(Beginning of Given records)
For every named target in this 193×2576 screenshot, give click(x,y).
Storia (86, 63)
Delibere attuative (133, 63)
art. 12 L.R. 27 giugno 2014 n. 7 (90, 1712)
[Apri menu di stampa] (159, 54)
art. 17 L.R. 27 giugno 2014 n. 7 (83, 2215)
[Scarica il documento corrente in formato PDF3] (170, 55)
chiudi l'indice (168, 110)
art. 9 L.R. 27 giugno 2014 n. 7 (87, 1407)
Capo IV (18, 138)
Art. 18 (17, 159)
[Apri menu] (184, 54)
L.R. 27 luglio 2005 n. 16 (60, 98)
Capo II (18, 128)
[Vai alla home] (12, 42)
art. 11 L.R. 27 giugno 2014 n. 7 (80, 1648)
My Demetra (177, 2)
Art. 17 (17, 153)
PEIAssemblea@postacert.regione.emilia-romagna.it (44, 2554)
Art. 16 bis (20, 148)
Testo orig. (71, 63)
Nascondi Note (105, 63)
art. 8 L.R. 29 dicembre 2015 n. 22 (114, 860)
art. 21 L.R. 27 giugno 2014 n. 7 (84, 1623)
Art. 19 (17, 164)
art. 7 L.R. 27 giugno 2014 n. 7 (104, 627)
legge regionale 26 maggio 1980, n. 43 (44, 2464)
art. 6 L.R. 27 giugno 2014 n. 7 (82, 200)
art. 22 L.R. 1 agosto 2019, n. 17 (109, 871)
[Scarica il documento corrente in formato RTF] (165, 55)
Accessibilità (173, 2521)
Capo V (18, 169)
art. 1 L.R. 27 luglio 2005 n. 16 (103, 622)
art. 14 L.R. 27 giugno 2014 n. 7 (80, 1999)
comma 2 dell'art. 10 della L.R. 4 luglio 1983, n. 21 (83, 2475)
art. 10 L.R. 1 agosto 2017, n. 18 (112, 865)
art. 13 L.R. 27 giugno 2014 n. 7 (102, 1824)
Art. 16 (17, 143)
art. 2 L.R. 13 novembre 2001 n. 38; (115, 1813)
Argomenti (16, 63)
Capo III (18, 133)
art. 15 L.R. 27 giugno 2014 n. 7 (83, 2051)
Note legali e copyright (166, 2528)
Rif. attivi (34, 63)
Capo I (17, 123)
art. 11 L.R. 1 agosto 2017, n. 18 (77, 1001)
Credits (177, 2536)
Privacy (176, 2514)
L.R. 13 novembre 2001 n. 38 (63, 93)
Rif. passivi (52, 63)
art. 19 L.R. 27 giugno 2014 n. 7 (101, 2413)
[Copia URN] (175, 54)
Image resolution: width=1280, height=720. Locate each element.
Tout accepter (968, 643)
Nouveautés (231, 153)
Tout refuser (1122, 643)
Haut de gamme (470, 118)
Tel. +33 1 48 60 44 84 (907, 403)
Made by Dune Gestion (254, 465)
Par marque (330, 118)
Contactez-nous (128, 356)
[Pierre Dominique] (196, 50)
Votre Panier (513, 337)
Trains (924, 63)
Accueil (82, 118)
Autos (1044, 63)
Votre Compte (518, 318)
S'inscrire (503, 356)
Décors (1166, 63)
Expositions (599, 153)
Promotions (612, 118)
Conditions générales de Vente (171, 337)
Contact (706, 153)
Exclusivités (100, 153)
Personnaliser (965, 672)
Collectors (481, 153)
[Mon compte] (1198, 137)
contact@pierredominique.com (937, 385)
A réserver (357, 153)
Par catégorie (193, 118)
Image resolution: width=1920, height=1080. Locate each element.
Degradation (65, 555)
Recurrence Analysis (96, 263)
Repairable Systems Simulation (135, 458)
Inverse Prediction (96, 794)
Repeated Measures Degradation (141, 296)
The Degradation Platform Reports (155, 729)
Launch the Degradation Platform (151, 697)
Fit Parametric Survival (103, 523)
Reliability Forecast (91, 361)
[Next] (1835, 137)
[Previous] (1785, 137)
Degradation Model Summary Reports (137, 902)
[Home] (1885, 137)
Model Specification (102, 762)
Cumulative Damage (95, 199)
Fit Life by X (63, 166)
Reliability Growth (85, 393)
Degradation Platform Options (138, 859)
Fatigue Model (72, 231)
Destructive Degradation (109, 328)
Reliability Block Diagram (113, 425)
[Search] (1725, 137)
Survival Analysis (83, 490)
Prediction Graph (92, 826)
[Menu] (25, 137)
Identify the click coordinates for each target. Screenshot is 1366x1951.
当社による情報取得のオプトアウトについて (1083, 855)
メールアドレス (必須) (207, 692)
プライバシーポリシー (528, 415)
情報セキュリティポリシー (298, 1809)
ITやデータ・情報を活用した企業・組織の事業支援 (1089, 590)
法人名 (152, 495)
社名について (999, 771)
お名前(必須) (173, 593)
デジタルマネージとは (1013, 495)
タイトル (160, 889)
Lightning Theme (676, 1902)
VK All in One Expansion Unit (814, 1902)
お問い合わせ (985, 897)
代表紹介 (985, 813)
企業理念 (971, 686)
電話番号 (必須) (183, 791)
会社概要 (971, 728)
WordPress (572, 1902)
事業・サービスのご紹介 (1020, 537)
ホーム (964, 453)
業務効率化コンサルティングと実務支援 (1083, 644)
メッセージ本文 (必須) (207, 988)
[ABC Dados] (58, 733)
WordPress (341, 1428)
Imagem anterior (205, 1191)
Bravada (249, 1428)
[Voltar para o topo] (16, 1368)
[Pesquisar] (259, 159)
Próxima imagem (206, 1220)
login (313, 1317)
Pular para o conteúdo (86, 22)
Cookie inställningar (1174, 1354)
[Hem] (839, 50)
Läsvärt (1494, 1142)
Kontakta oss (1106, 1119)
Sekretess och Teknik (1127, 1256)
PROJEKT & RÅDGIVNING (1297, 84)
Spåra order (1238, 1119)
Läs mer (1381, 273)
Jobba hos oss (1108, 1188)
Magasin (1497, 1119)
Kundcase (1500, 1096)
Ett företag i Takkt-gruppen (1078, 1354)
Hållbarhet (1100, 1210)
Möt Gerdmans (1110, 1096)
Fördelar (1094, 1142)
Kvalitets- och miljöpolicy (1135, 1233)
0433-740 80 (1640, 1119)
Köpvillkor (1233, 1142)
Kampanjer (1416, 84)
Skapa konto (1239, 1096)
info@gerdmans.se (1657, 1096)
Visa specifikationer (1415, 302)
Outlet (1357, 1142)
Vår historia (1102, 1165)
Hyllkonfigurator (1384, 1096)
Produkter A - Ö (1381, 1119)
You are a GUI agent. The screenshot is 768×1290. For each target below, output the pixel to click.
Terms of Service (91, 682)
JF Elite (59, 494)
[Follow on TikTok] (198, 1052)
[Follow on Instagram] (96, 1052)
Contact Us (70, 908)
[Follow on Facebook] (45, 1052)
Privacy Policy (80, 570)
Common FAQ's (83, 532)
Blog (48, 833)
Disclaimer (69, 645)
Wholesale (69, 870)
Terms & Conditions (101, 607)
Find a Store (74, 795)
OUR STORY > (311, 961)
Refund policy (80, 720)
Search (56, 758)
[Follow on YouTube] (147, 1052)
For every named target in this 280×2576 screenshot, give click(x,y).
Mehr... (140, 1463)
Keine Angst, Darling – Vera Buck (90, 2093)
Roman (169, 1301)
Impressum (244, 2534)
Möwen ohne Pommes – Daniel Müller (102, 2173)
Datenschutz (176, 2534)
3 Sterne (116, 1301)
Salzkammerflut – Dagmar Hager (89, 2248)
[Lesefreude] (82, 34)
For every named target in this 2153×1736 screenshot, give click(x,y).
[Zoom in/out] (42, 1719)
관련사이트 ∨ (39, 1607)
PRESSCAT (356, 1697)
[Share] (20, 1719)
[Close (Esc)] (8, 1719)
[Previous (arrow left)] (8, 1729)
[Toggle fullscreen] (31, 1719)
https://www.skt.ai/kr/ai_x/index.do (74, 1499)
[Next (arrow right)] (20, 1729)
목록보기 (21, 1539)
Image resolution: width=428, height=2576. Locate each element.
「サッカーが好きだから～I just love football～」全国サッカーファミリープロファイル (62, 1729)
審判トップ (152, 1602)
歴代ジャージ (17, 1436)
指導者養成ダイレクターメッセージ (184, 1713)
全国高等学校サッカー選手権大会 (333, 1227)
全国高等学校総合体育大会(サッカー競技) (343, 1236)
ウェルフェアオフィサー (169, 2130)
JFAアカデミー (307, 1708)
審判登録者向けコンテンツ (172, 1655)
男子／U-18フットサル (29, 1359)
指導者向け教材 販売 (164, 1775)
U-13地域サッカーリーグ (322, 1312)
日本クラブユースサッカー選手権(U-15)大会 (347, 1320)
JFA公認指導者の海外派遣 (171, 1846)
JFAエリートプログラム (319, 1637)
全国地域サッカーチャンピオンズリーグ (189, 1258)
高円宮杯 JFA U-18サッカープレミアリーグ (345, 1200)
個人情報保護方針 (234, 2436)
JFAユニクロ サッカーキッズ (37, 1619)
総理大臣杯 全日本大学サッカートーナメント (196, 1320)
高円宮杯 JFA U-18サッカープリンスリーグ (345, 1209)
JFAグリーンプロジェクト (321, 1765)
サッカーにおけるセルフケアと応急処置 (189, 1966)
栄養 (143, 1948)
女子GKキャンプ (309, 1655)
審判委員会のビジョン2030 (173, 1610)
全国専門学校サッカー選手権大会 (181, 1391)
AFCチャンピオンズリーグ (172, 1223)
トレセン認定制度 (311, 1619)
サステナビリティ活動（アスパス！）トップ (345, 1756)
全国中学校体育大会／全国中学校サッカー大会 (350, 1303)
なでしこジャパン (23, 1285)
(End of Given records)
Problem to work on: Where the data above reaches the line holding "art. 6 L.R. 27 giugno 2014 n. 7 (82, 200)", begin printing, and stop after the line holding "Rif. passivi (52, 63)". Each line must be reproduced exactly, with nothing else added.

Exercise output:
art. 6 L.R. 27 giugno 2014 n. 7 (82, 200)
art. 22 L.R. 1 agosto 2019, n. 17 (109, 871)
[Scarica il documento corrente in formato RTF] (165, 55)
Accessibilità (173, 2521)
Capo V (18, 169)
art. 1 L.R. 27 luglio 2005 n. 16 (103, 622)
art. 14 L.R. 27 giugno 2014 n. 7 (80, 1999)
comma 2 dell'art. 10 della L.R. 4 luglio 1983, n. 21 (83, 2475)
art. 10 L.R. 1 agosto 2017, n. 18 (112, 865)
art. 13 L.R. 27 giugno 2014 n. 7 (102, 1824)
Art. 16 (17, 143)
art. 2 L.R. 13 novembre 2001 n. 38; (115, 1813)
Argomenti (16, 63)
Capo III (18, 133)
art. 15 L.R. 27 giugno 2014 n. 7 (83, 2051)
Note legali e copyright (166, 2528)
Rif. attivi (34, 63)
Capo I (17, 123)
art. 11 L.R. 1 agosto 2017, n. 18 (77, 1001)
Credits (177, 2536)
Privacy (176, 2514)
L.R. 13 novembre 2001 n. 38 (63, 93)
Rif. passivi (52, 63)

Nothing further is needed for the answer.